Optimal rates for independence testing via $U$-statistic permutation tests
This work addresses the fundamental statistical challenge of testing independence between variables, providing optimal rates for practitioners in fields like data analysis, though it is incremental in refining existing methods under specific conditions.
The paper tackles the problem of independence testing by showing that no uniformly consistent test exists for general alternatives, then proposes a permutation test based on a U-statistic estimator that achieves minimax optimal separation rates under smoothness constraints, with implementation in an R package.
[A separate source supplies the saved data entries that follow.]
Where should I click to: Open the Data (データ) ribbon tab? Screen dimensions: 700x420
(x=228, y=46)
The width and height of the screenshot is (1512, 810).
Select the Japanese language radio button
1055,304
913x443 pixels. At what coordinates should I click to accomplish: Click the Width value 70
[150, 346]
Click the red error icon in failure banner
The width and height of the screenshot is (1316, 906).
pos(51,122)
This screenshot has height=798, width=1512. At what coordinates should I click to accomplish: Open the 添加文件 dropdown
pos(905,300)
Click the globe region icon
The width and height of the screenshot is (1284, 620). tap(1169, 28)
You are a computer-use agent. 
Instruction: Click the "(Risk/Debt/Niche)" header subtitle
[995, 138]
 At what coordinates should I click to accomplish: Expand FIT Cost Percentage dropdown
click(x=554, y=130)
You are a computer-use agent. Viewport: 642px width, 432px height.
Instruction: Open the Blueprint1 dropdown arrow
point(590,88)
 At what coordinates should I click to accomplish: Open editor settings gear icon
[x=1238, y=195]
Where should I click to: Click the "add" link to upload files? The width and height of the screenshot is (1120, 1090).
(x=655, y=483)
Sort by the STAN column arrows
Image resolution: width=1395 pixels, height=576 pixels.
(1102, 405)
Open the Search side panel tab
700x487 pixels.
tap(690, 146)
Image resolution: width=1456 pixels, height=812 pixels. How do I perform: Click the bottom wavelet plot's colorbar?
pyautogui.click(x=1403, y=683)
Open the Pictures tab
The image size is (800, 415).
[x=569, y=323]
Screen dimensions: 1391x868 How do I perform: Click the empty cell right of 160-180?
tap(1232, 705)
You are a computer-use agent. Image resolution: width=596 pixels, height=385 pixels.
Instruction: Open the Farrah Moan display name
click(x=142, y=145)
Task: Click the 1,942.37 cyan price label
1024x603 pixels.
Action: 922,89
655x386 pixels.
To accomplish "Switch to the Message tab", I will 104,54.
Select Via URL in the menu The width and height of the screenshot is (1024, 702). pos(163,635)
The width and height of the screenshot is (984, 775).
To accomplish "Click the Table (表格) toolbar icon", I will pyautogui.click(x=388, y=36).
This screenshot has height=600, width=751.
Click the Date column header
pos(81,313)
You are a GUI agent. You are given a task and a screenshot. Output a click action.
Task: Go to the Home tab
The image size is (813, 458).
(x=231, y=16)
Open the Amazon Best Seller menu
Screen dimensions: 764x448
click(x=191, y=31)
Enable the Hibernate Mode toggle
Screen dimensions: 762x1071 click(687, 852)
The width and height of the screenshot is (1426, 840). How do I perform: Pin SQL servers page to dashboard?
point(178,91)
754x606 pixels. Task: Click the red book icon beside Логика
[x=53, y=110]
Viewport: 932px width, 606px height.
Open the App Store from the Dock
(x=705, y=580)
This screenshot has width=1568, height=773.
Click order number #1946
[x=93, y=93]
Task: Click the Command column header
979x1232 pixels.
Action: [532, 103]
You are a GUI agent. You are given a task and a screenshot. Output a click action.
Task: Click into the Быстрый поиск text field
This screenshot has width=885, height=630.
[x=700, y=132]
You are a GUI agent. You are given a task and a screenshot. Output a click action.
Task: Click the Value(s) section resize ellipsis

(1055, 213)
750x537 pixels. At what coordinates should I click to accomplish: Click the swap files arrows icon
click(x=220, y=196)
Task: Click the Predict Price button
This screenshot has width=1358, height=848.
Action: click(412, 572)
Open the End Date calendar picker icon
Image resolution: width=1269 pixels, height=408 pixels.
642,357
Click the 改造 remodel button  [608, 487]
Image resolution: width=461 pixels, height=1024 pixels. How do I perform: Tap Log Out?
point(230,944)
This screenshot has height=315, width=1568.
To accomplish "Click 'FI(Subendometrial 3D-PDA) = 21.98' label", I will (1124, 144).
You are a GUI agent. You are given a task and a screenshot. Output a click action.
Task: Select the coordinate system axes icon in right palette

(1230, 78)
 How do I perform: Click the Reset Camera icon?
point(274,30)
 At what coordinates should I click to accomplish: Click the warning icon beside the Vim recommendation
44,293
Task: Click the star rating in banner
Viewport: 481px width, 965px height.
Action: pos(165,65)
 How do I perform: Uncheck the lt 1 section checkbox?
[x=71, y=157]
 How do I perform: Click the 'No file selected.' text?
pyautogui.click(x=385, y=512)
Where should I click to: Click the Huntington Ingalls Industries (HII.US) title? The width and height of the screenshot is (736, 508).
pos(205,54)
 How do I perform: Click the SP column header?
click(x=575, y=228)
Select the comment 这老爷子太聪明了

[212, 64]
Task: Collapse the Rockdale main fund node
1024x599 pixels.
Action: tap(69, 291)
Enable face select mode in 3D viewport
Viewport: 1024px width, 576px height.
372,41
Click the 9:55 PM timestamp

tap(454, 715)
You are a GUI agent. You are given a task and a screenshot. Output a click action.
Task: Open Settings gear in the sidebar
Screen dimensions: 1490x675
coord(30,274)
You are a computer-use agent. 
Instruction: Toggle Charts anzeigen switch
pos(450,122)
We study the problem of independence testing given independent and identically distributed pairs taking values in a $σ$-finite, separable measure space. Defining a natural measure of dependence $D(f)$ as the squared $L^2$-distance between a joint density $f$ and the product of its marginals, we first show that there is no valid test of independence that is uniformly consistent against alternatives of the form $\{f: D(f) \geq ρ^2 \}$. We therefore restrict attention to alternatives that impose additional Sobolev-type smoothness constraints, and define a permutation test based on a basis expansion and a $U$-statistic estimator of $D(f)$ that we prove is minimax optimal in terms of its separation rates in many instances. Finally, for the case of a Fourier basis on $[0,1]^2$, we provide an approximation to the power function that offers several additional insights. Our methodology is implemented in the R package USP.